NEW DELHI: When India’s embattled Hindu nationalist Bharatiya Janata Party (BJP) went into state elections earlier this year, it tried to play on fears of the enemy without — Pakistan — and failed.

Now hardline Hindus in the BJP, which dominates the ruling coalition government, are widely perceived as trying to play on fears of an enemy within — among the minority Muslim population — to try to revive its flagging electoral fortunes.

It is a potent combination which at the very least has made India’s complex social and political fabric even more unpredictable than ever; at the very worst laid the groundwork for a new outburst of still simmering communal violence.

The country had already been shaken by Hindu-Muslim violence in western Gujarat state, in which more than 800, mostly Muslims, died. Then Prime Minister Atal Behari Vajpayee appeared to blame it all on Muslims by highlighting the risks of “militant” Islam.

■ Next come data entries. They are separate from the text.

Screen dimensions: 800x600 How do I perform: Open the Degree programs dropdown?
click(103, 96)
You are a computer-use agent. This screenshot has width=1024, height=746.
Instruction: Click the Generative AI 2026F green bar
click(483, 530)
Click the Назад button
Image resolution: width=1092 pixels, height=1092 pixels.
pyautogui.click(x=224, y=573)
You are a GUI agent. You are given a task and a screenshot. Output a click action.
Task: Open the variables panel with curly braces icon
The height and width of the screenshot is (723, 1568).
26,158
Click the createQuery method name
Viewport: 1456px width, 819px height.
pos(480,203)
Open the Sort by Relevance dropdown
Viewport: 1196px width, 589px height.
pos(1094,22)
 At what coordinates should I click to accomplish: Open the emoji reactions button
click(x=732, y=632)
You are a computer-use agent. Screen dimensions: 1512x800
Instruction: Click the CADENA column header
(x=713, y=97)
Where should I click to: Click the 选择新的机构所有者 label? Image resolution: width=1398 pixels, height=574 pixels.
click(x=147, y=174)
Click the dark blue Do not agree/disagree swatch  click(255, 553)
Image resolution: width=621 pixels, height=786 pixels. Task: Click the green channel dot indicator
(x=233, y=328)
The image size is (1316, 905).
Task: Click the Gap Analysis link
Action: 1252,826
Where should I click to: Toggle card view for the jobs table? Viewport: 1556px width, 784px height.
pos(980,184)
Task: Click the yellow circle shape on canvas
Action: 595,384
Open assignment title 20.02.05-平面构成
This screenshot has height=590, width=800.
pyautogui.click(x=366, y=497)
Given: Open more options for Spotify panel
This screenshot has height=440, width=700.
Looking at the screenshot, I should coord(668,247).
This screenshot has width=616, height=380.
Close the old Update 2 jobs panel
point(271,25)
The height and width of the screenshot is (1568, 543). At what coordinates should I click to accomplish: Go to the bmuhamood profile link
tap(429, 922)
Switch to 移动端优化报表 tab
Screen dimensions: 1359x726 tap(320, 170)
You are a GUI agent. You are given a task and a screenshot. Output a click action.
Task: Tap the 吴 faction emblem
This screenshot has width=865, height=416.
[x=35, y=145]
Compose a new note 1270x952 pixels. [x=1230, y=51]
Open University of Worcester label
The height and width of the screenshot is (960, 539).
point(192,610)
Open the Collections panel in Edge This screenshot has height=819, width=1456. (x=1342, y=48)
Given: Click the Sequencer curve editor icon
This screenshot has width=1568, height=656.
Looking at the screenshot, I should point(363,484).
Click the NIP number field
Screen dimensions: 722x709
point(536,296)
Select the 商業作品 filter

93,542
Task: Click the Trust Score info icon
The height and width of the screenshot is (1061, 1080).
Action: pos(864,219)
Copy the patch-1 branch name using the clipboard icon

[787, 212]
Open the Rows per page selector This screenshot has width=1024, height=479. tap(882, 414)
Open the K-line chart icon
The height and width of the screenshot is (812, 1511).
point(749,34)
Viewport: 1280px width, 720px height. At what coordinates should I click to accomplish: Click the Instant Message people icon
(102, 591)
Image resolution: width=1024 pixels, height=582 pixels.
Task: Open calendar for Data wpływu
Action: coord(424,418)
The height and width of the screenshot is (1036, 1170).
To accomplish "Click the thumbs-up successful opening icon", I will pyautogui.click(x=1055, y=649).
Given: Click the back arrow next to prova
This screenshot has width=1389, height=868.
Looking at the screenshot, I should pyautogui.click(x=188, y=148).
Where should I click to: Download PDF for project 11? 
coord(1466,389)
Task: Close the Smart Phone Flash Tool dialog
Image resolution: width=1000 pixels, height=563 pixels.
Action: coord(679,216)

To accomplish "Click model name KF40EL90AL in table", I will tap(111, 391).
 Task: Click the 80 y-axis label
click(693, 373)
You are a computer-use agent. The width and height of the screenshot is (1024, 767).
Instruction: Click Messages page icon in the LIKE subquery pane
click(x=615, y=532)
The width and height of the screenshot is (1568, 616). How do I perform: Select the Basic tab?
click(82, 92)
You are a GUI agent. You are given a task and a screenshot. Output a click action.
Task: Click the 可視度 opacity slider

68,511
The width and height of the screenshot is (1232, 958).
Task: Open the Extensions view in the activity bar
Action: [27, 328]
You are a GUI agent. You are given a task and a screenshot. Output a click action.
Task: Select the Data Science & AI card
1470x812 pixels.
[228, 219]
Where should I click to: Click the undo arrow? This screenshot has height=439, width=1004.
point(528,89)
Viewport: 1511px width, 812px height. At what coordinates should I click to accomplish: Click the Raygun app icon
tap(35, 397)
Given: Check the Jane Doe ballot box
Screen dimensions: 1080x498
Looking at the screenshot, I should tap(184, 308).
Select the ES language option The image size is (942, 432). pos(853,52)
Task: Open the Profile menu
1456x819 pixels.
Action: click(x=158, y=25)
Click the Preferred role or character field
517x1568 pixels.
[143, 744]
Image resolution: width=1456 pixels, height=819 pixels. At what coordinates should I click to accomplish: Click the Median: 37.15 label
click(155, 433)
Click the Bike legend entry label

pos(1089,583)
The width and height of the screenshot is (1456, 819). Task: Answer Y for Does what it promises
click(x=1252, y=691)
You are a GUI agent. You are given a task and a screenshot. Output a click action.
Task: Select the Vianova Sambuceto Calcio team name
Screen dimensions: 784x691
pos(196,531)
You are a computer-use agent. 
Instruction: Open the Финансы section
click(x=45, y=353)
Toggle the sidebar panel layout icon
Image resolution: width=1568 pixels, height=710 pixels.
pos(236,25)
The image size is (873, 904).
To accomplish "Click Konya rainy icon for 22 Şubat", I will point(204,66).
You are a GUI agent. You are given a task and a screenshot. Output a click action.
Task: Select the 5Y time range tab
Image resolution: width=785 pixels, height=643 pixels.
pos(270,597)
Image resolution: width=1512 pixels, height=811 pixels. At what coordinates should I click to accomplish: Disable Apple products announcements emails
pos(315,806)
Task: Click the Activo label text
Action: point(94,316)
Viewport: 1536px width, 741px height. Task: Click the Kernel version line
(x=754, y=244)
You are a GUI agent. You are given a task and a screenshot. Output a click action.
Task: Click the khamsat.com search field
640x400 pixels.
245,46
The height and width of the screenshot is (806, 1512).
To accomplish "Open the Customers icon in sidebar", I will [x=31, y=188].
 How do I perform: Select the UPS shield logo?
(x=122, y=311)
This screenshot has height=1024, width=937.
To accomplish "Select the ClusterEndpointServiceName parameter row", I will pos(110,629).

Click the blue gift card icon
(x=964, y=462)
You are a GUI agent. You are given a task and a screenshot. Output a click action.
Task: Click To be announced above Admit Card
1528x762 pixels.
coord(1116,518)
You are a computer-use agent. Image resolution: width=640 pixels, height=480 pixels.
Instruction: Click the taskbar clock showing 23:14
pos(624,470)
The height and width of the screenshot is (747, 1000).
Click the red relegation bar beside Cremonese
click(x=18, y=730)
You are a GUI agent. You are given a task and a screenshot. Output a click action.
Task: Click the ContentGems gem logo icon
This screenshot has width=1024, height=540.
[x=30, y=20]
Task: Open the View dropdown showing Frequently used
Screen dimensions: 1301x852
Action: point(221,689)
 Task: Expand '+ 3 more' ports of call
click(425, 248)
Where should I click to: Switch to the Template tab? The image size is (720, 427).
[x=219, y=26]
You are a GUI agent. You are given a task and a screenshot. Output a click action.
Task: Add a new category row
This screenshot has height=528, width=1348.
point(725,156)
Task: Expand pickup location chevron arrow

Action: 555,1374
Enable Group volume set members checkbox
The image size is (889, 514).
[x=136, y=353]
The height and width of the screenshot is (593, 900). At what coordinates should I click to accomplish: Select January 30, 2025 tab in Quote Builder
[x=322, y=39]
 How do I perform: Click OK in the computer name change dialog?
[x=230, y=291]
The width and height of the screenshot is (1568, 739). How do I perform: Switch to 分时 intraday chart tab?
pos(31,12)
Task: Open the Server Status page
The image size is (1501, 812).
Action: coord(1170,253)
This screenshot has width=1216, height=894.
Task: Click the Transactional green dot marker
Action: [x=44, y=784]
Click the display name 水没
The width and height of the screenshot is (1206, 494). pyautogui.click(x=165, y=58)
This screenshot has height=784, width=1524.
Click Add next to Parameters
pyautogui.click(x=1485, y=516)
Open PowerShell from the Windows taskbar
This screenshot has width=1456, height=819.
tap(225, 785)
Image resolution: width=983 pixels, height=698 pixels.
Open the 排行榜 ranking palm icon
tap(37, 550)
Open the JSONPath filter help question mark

“Muslims, wherever they are, don’t want to live peacefully. They want to spread terror in the name of religion,” he said last Friday at a public meeting in Goa. “Leaders around the world I have met are worried about this.

“There are two faces to Islam, one...teaches tolerance and truth, and the other is militancy, jihad in the name of Islam, they want the whole world to be in the Islamic fold. This is the face we are seeing nowadays everywhere,” he said.

The comments, though softened later, drew howls of outrage from the English-language press, the opposition Congress party and even from his own secular coalition government allies.

Mostly Hindu India, but with a 12 per cent Muslim population, has long prided itself on its secularism and Vajpayee’s comments were seen as gambling with this secular tradition in order to win Hindu votes.

“He maligned the entire Muslims of the world in his speech,” said Khushwant Singh, a Sikh and veteran campaigner for religious tolerance. “It gives encouragement to lumpen elements elsewhere.”

But as a sign of how far opinions have been polarized, Vajpayee’s speech — along with a decision to hold early state elections in Gujarat state to consolidate the Hindu vote — was welcomed by the party faithful, and by the widely read Hindi-language press.

“Vajpayee’s assertion that Islamic militancy is the main danger facing the world today is absolutely right,” the mass circulation Hindi daily Dainik Jagran said. “It’s not right to conceal the dangers posed by Islamic fundamentalism.”

ROLL BACK TO SEPT 11: To understand the depths of India’s current crisis, you have to roll back to the Sept 11 attacks, which led to the US campaign against the Al Qaeda network in Afghanistan.

Despite Washington’s insistence its “war is on terrorism”, not Islam, many Indians privately cite the US campaign to justify the BJP’s current hardline stance against militancy.

Then on Dec 13, militants who New Delhi said had links with Pakistan attacked the Indian parliament — triggering a massive military build-up between the two nuclear rivals.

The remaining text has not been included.